AcuteCare Telemedicine, the leading practice-based provider of Telemedicine services for hospitals seeking around-the-clock stroke and other urgent Neurological care, announces its newest collaborative partnership with Bon Secours Neuroscience Institute (BSNI), the neuroscience division at the not-for-profit Catholic health system sponsored by Bon Secours Ministries.

Bon Secours first established teleneurology initiatives 5 years ago at its smallest hospital, Richmond Community Hospital, with a goal to have all of its area hospitals joint commission certified. Patricia Lane, Bon Secours Richmond Administrative Director of Neurosciences says, “Working with the AcuteCare Telemedicine partners feels like an extension of the internal practice. They are truly in alignment with Bon Secours efforts to identify the right path to create continuity of care from the time the patient is admitted to our Emergency Room to the time they leave the hospital. AcuteCare is not just a provider, but invested team members who take pride in providing the best quality of neurological care to our patients.”

By utilizing innovative telecommunication technology, BSNI patients are able to undergo remote consultation with AcuteCare Telemedicine neurology specialists in Atlanta, Georgia. Dr. Matthews W. Gwynn, CEO AcuteCare Telemedicine says, “The neurologists of AcuteCare Telemedicine look forward to helping the Richmond and Kilmarnock areas achieve even greater quality in emergency care for their neurological patients through timely, professional medical consultations using the latest advanced communication technology with our partners at InTouch Health.”

AcuteCare Telemedicine is collaborating with InTouch Health to bring 24/7 extended teleneurology services to BSNI. InTouch Health provides technology enabled services to healthcare providers for the delivery of high-quality clinical care virtually anywhere, anytime. The InTouch® Telehealth Network enables healthcare systems to deploy telehealth applications across their enterprise. Patricia Lane comments, “I just love the technology and clinical solutions platform. It allows for continuity in communications from doctor to doctor and permits the real-time sharing of information between care-givers. Our ultimate goal is to provide a better treatment plan for each patient. AcuteCare Telemedicine and InTouch are the right solution to attain our goals and objectives with our teleneurology initiatives.”

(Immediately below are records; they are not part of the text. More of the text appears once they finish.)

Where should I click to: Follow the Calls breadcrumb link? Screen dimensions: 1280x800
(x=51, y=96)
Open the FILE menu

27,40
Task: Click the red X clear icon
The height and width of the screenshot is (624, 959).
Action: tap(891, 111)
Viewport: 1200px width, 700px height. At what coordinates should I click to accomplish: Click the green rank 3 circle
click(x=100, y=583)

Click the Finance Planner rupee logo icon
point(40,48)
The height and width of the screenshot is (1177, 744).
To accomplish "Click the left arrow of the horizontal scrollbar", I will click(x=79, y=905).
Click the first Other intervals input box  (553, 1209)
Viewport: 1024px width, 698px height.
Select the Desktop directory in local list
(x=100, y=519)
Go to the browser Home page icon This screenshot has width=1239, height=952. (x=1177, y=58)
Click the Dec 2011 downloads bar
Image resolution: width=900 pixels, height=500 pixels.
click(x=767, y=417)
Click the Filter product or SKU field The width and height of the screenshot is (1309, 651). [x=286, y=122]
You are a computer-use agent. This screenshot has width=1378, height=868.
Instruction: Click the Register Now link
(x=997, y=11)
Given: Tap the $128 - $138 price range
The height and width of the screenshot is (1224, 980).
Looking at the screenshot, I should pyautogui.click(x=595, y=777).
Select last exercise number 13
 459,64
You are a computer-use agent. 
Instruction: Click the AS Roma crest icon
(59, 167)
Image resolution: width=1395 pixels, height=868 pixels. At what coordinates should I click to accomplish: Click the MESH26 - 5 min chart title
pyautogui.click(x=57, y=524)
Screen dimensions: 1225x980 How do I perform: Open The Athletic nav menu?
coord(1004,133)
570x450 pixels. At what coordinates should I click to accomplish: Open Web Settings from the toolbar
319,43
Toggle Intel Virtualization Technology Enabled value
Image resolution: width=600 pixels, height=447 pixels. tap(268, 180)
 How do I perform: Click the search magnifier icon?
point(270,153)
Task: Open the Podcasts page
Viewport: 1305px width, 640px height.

Yulun Wang, Chairman & CEO, InTouch Health said, “We are honored to partner with the Bon Secours Health System to bring greater access to quality care at lower costs into the communities they serve.  InTouch Health’s enterprise-wide Telehealth Network, in combination with high-quality remote physician services, can touch more of Virginia’s population through Bon Secours’ extensive network of hospitals and ultimately into ambulatory care facilities, clinics, long term care and patients’ homes.”

AcuteCare Telemedicine continues to expand its geographic imprint in telestroke care, and is very excited for the opportunity to drive impact for Bon Secours as they continue to enhance their telestroke network. “The advancements in teleneurology not only allow us to access more patients in need of our specialized care, but also improves patient outcomes overall,” comments Dr. Keith Sanders, COO, AcuteCare Telemedicine. “The success of any program hinges on a seamless execution from door to needle. This collaboration is sure to have a significant impact on the patients and communities it serves.”

For more information on AcuteCare Telemedicine, visit www.acutecaretelemed.com.

 

About AcuteCare Telemedicine 

Founded in 2009, AcuteCare Telemedicine is a limited liability corporation advancing the opportunity for healthcare institutions to gain access to highly-respected, expert neurologists and telemedicine technologies. AcuteCare offers a range of services including first-rate neurological emergency response care with around-the-clock support and hospital accreditation education. AcuteCare primarily provides remote emergency neurology consultation which fills staffing needs and reduces the costs associated with 24/7 neurologist availability. As a result, healthcare institutions provide full service emergency neurology care and can earn Joint Commission Certification as a Primary Stroke Center. 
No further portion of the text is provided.